- What is needed
Copy the material below word for word, leaving out the pictures.

######

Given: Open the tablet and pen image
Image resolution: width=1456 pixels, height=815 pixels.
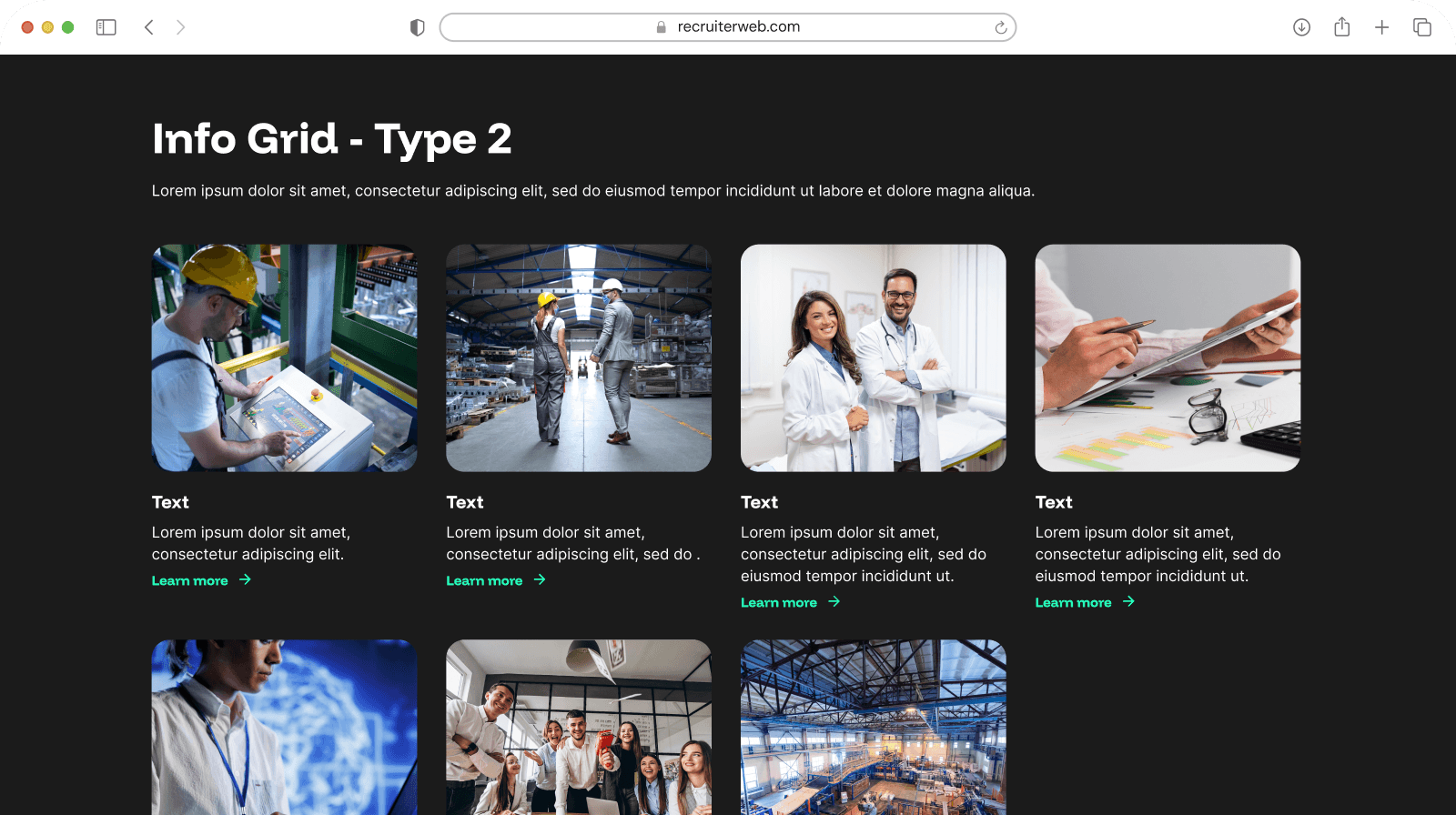Looking at the screenshot, I should pos(1168,357).
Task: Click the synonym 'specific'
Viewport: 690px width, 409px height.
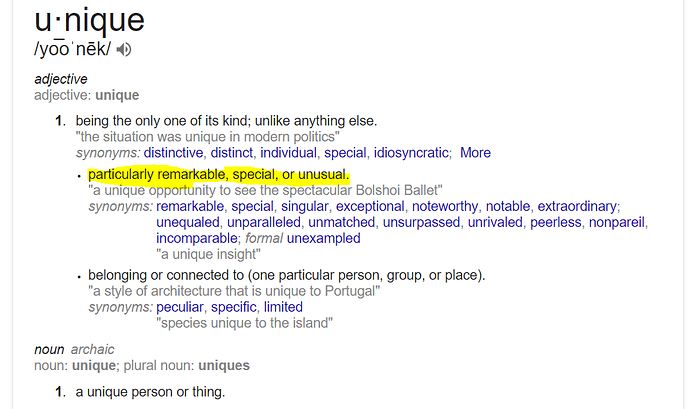Action: tap(233, 307)
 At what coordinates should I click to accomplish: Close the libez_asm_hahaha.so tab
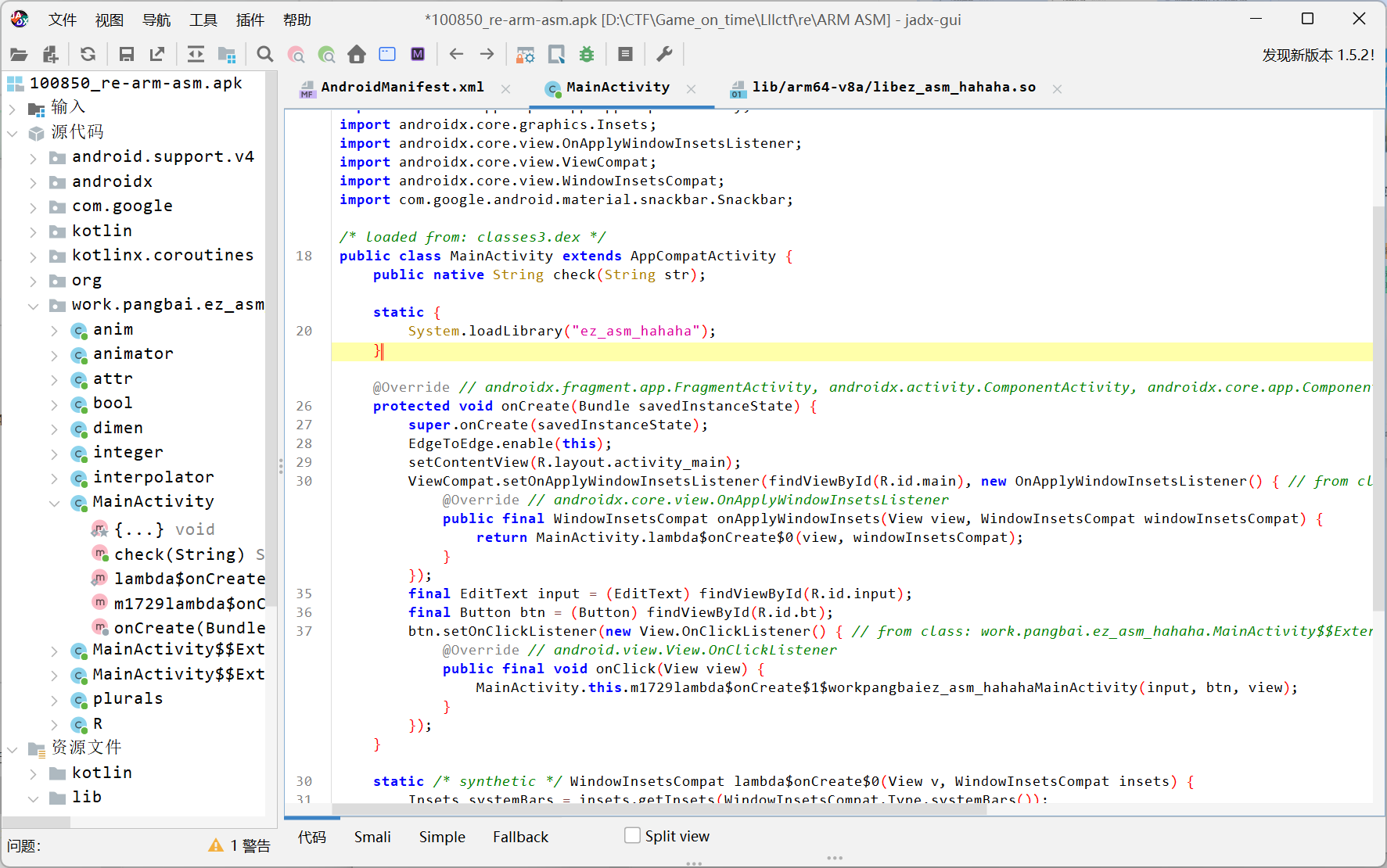[1057, 89]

######

- Written reply
Given: Open the tablet and pen image
Image resolution: width=1456 pixels, height=815 pixels.
Looking at the screenshot, I should pos(1168,357).
Task: Click the synonym 'specific'
Viewport: 690px width, 409px height.
Action: tap(233, 307)
 At what coordinates should I click to accomplish: Close the libez_asm_hahaha.so tab
[1057, 89]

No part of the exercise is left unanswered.